Introduction
Rafael Kaufmann
rnedal@olimpo.com.br
Sat May 18 18:56:02 2002
mdanish@andrew.cmu.edu wrote:
> >
> > My understanding of computer systems and programming is largely philosophical
> > and metaphysical, rather than mathematical in the formal sense of the word,
> > and I am more informed in the realm of yoga philosophy / social evolution
> > than strict computer science. I hope I can still make some kind of valuable
>
> Metaphysical computer systems and programming is a new thing to me: computers
> are quite firmly in the realm of the logical. Perhaps you would care to
> elaborate?
A wild guess at what Jeremy means: Kurzweil's book, Moravec's book,
maybe "GEB". I think I know where he's standing. His use of the phrase
"mathematical in the formal sense of the word" makes my old positivist
self yell, scream and want to shove sharp pointy weapons into people.
But that's my old self, and Jeremy seems to be well-intentioned, and
open to learning. (i.e., not a self-important wacko.)
I don't know how the rest of the "collective" stands; I would probably
sustain that non-technical understanding of computer systems and
programming is no understanding at all; Plato's years trying to
understand the nature of matter didn't qualify him to build or operate a
scanning tunneling microscope. Unfortunately, the blend of practical
experience and theoretical analysis that one might call "understanding
computer systems" is, AFAIK, very hard to learn, even in CS departments.
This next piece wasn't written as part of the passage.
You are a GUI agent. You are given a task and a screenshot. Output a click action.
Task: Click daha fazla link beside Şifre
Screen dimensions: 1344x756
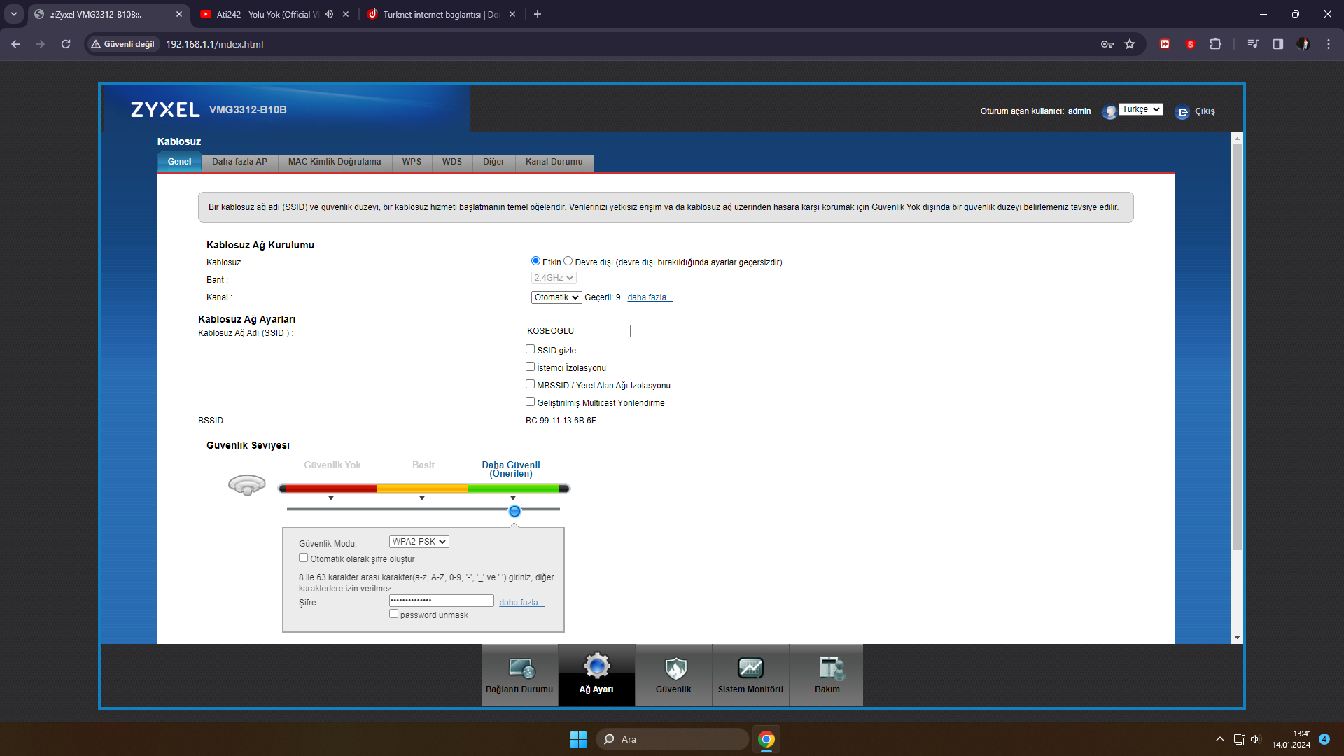click(x=522, y=603)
Thus, my best, humble recommendation to Jeremy is Knuth's "The Art of
Computer Programming"; with apologies to the angry mob of computer
scientists which will doubtlessly try to kill me at about any moment, I
claim that there is no book about computing theory from a declarative
point of view that targets people with some knowledge of programming and
basic math and logic, as Knuth does.
-- Kaufmann
P.S.: I am personally offended by the suggestion that I belong to some
kind of hive mind, but I shall let that pass for the moment.